Hot on the heels of the popular term genomics – defined by Wikipedia as “the study of an organism’s entire genome” – comes one for virologists: viromics.  There have been a number of articles in recent years on “viromes”, or the total viral genome content of the DNA found in certain biological sampling areas such as entire oceans or just in humans, so one might be forgiven for assuming that viromics was the study of entire viral genomes.

 But you might be wrong…for example, Applied Viromics of California have this to say:

“The term “viromics” was introduced on a biochemical pharmacology discussion conference in 2001 (Lotze MT and Kost TA. Cancer Gene Therapy. 2002 Aug; 9(8):692-9). It refers to “the use of viruses and viral gene transfer to explore the complexity arising from the vast array of new targets available from the human and murine genomes”.”

So: just about using viruses to study animals, then?  The Katze lab at the University of Washington – who I note have the word in their Web address – focus on:

…the use of genomic and proteomic technologies to study virus-host interactions and the varied strategies used by viruses to evade cellular defense mechanisms. We study a wide range of viral pathogens, including hepatitis C, influenza, Ebola, West Nile, SARS-associated coronavirus, herpes simplex virus, and human and simian immunodeficiency viruses.”

 So it’s studying human-virus interactions, then?  However, the Marine Microbiology Group at the Universrsity of South Florida has as its viromics interest

“…the interaction of viral genomes with their environments by sequencing several temperate/pseudotemperate marine phage genomes”.

 Much more like what I thought it was!  However, possibly the best definition I have seen is from a Nature Biotechnology Commentary on “Systems biology and the host response to viral infection“, which pops up the term “Systems virology” as a synonym for viromics.  the article states:

“There is increasing evidence from functional genomics experiments that the patterns of cellular response to a variety of viral infections may reflect the pathogenic properties of the viruses. We contend that dissection of the critical, and often subtly different, cellular pathways will eventually unveil opportunities for manipulating the host immune response to fight off viral infection, control pathogenesis or both.” 

And in a side box on viromics: 

“Innovations in sequencing technologies, particularly the rapid, high-throughput pyrosequencing platforms, continue to transform large-scale biology. … The fields of viral metagenomics and viral diagnostics are therefore poised for rapid expansion.”

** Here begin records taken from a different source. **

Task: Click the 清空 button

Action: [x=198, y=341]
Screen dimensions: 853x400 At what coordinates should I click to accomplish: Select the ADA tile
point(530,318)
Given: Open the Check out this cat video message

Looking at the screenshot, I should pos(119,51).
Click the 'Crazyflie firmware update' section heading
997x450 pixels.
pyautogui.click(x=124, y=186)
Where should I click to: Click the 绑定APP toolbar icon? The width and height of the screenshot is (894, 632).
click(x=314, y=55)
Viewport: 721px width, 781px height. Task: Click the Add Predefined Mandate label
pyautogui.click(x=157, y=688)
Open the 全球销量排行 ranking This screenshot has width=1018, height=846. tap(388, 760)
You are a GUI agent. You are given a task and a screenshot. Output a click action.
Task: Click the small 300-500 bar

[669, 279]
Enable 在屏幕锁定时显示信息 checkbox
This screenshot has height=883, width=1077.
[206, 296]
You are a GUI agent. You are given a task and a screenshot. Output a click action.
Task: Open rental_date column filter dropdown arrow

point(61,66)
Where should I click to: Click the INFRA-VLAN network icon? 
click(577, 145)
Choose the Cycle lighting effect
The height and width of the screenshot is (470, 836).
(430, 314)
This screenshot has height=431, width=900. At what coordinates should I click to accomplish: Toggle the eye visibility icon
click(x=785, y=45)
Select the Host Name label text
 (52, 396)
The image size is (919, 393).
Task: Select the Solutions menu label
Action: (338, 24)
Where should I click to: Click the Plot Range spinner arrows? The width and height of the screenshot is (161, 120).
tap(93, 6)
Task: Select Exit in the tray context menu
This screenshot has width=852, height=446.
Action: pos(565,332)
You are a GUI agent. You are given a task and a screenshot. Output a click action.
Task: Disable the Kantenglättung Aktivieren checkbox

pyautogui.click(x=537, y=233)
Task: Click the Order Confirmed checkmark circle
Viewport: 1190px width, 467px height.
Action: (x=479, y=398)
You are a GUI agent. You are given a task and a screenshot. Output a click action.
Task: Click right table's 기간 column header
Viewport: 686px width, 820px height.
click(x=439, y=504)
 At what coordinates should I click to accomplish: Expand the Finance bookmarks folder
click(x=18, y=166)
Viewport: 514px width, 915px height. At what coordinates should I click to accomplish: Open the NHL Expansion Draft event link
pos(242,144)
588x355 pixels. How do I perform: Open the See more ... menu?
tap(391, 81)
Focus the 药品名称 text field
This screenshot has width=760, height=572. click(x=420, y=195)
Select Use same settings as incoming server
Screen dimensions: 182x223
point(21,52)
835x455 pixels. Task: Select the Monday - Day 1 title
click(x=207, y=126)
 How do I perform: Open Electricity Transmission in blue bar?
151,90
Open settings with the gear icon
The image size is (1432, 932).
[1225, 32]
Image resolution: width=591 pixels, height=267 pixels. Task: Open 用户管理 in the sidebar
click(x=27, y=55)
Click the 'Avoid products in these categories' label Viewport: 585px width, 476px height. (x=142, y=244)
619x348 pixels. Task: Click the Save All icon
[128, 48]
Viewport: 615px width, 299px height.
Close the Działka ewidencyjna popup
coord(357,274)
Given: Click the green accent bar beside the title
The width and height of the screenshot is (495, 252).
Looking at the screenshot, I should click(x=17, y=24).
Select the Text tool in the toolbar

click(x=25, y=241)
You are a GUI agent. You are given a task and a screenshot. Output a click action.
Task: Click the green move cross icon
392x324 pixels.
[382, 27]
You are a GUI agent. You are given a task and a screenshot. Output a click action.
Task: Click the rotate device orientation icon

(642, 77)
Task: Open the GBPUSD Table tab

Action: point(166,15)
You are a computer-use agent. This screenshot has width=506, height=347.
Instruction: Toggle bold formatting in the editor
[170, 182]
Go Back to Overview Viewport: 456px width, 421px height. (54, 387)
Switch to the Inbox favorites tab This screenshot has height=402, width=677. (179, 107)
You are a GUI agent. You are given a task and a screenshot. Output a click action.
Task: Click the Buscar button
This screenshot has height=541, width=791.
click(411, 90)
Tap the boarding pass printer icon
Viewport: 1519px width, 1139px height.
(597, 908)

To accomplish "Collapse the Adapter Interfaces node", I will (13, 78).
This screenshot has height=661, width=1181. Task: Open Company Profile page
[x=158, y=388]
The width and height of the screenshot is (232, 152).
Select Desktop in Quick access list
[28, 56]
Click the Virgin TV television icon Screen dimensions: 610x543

Again – unsurprisingly, given that the Katze lab mentioned above is involved – a rather pathocentric approach, but all in all, a nice summary of current thinking.

So it is not the “what” so much as the “what it does” with viruses – at least, with the human virome.  Of course, for those of us with other interests, the new viromics can largely be concerned with discovery: there is a largely undescribed universe of viruses out there, in everything from seawater to duck ponds, biofilms to beehives, colons to parrots.  Cataloguing some of that diversity can only lead to new insights – which will lead to the kinds of questions that can be answered by “systems virology” approaches.

For instance, in my PhD thesis in 1984, I published an virus-like particles in plant extractselectron micrograph of a collection of unidentified particles found in preparations of known viruses, concentrated and partially purified from plant extracts.  there is a veritable zoo of things present, from a variety of fialments – some probably flagellae – to a motley collection of spheres and even some recognisable phages or parts thereof.  It has also been stuck on my office wall for the last ten years, since I found it kicking about in a drawer….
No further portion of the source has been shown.